1 Introduction

1.1 Motivation

Standard OLS on panel data with cross-sectional correlation in residuals produces biased standard errors. The Fama-MacBeth (1973) procedure corrects for this by running \(T\) separate cross-sectional regressions and averaging the resulting coefficients. The standard errors are computed from the time-series variation of those cross-sectional estimates — not from the pooled residuals — making them robust to cross-sectional dependence.

Fama, E. F., & MacBeth, J. D. (1973). Risk, return, and equilibrium: Empirical tests. Journal of Political Economy, 81(3), 607–636.

1.2 Methodology Overview

The procedure consists of two passes:

Pass 1 — Time-Series Regression (N regressions, one per asset)

For each asset \(i\), regress its full return history on the Fama-French factors to estimate factor loadings (betas):

\[r_{i,t} = \alpha_i + \beta_{i,\text{MKT}} \cdot \text{MKT}_t + \beta_{i,\text{SMB}} \cdot \text{SMB}_t + \beta_{i,\text{HML}} \cdot \text{HML}_t + \varepsilon_{i,t}\]

Pass 2 — Cross-Sectional Regression (T regressions, one per date)
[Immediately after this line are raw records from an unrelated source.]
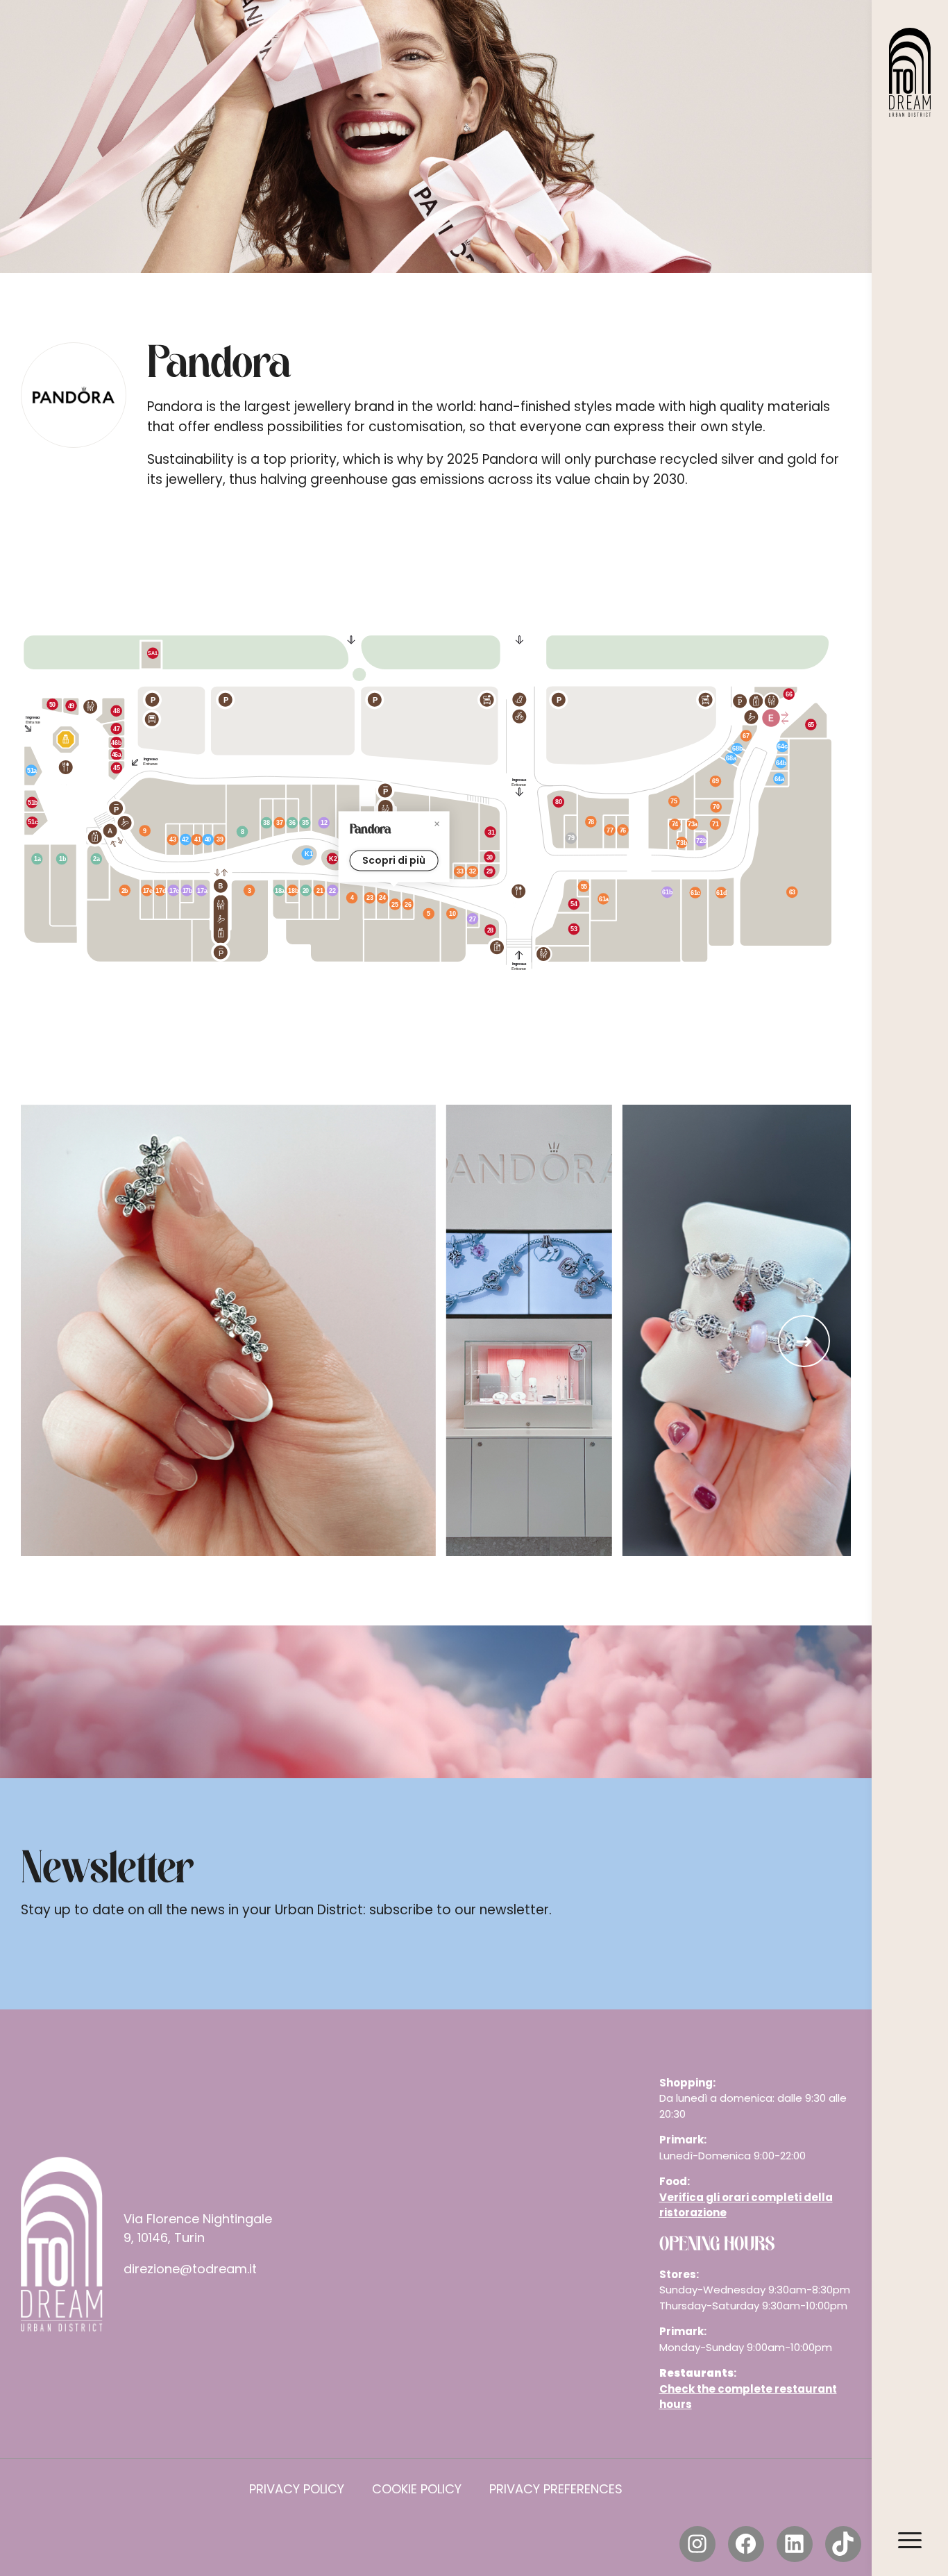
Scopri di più (393, 860)
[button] (804, 1341)
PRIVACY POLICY (296, 2489)
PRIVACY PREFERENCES (556, 2489)
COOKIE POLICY (417, 2489)
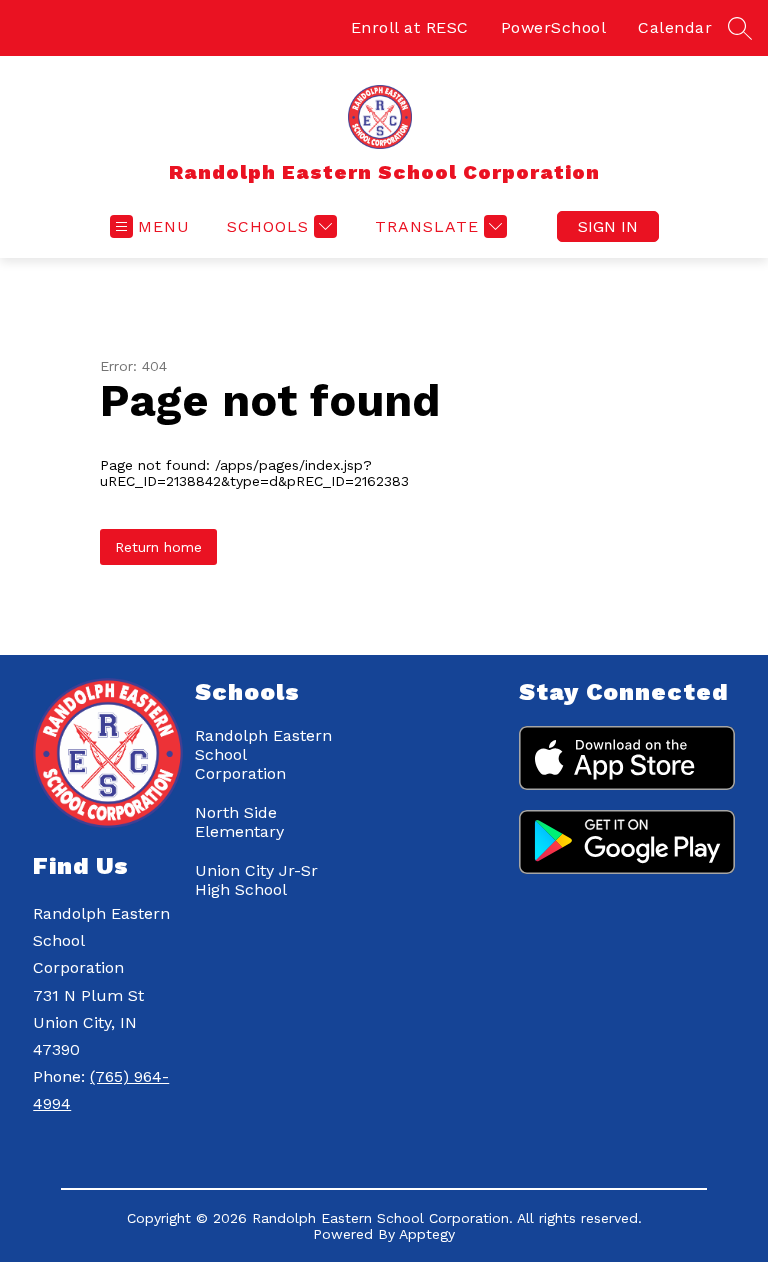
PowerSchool (554, 27)
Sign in (608, 226)
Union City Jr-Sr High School (256, 880)
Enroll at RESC (410, 27)
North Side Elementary (239, 822)
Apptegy (427, 1234)
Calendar (675, 27)
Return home (158, 547)
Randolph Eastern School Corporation (263, 754)
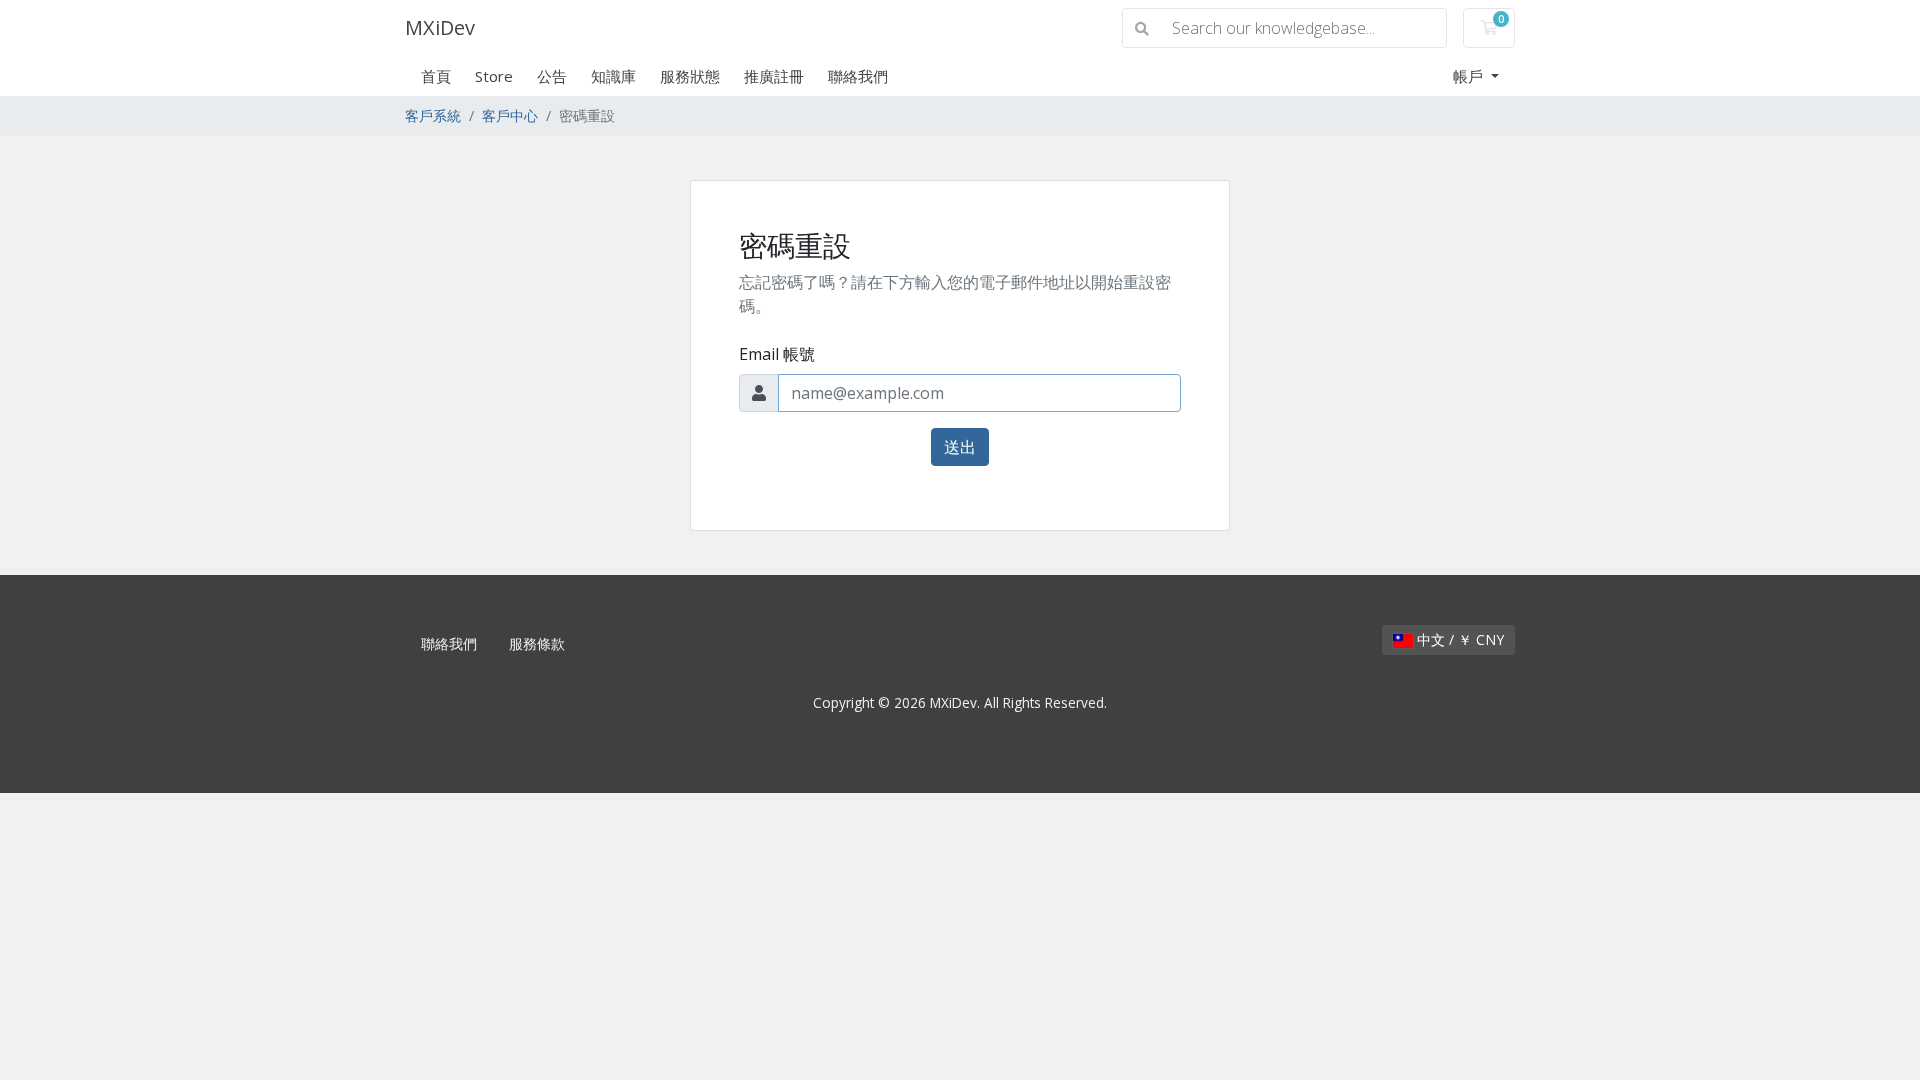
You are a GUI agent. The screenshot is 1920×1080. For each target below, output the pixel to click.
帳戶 (1470, 76)
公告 (552, 76)
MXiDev (440, 27)
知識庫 (613, 76)
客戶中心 (510, 115)
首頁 (436, 76)
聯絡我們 (858, 76)
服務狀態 (690, 76)
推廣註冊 (774, 76)
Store (494, 76)
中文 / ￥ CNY (1458, 639)
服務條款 (537, 643)
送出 (960, 447)
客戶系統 (433, 115)
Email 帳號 (777, 354)
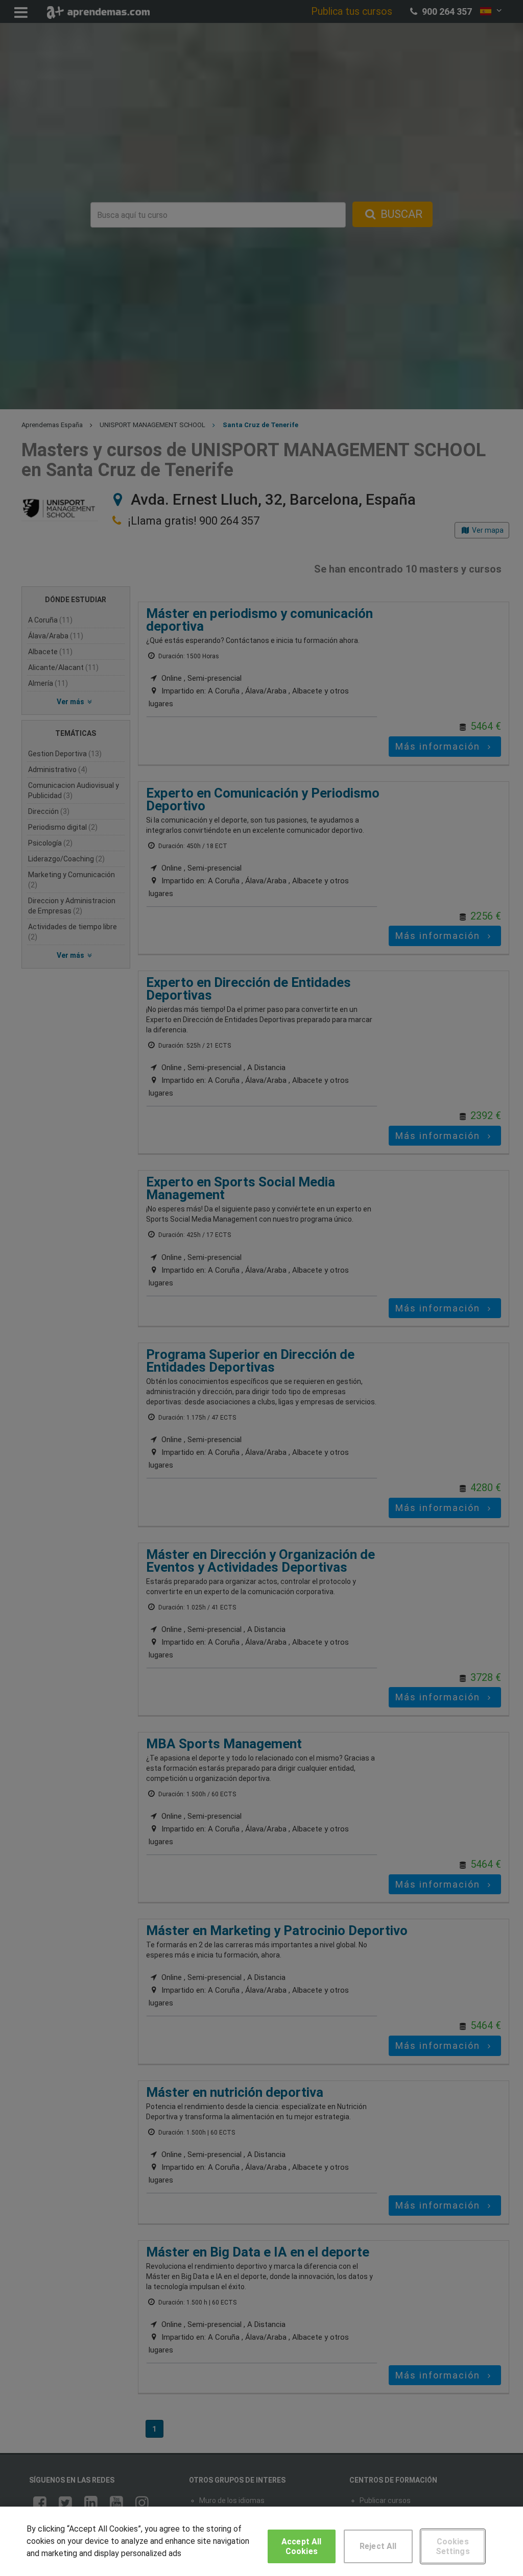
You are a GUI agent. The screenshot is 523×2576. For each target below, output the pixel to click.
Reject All (378, 2546)
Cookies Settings (453, 2546)
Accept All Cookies (301, 2546)
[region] (261, 2541)
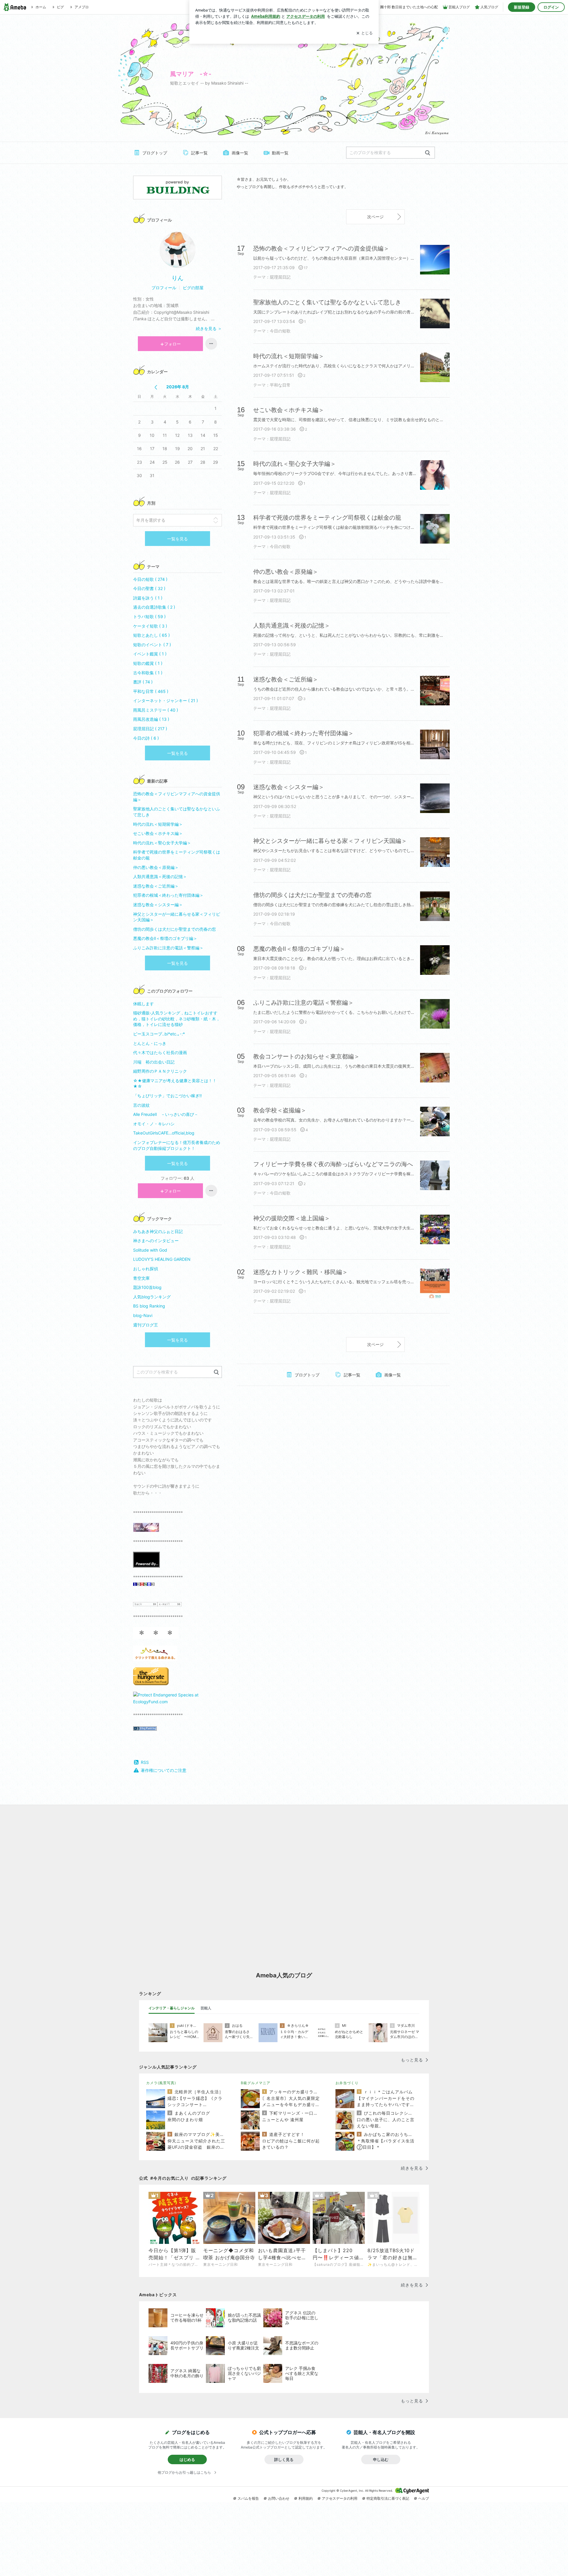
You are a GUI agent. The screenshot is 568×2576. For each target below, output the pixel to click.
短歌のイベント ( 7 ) (152, 644)
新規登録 (521, 7)
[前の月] (156, 387)
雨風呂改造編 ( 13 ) (151, 719)
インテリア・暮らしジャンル (172, 2008)
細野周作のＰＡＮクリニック (160, 1071)
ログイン (551, 7)
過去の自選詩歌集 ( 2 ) (154, 607)
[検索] (427, 153)
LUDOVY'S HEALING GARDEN (162, 1259)
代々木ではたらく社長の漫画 (160, 1052)
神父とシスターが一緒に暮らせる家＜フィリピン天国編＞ (176, 917)
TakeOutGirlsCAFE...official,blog (163, 1132)
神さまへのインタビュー (156, 1240)
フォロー (172, 343)
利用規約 (305, 2498)
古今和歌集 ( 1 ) (147, 672)
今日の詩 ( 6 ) (146, 738)
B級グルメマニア (255, 2083)
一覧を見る (177, 538)
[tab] (172, 2008)
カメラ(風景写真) (161, 2083)
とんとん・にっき (149, 1043)
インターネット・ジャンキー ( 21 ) (165, 700)
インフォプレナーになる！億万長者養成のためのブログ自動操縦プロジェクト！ (176, 1145)
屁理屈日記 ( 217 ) (150, 728)
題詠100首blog (147, 1287)
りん (177, 278)
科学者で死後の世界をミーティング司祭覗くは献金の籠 (176, 854)
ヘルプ (423, 2498)
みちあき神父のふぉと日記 (158, 1231)
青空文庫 (141, 1278)
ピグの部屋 (193, 287)
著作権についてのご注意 (163, 1770)
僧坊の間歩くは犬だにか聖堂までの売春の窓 (174, 929)
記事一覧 (199, 152)
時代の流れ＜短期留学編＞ (158, 824)
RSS (145, 1762)
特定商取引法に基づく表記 (388, 2498)
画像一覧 (240, 152)
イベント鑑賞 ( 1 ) (150, 653)
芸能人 (206, 2008)
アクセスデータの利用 (339, 2498)
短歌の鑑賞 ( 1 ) (147, 663)
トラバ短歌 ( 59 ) (149, 616)
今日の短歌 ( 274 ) (150, 579)
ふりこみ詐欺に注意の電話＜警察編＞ (168, 947)
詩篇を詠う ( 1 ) (147, 597)
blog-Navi (142, 1315)
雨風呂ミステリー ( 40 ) (155, 709)
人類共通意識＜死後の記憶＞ (160, 876)
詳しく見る (283, 2459)
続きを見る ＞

At each date \(t\), regress the cross-section of returns on the betas from Pass 1 to obtain period-\(t\) risk premia \(\hat{\lambda}_t\):

\[r_{i,t} = \gamma_{0,t} + \lambda_{\text{MKT},t} \cdot \hat{\beta}_{i,\text{MKT}} + \lambda_{\text{SMB},t} \cdot \hat{\beta}_{i,\text{SMB}} + \lambda_{\text{HML},t} \cdot \hat{\beta}_{i,\text{HML}} + u_{i,t}\]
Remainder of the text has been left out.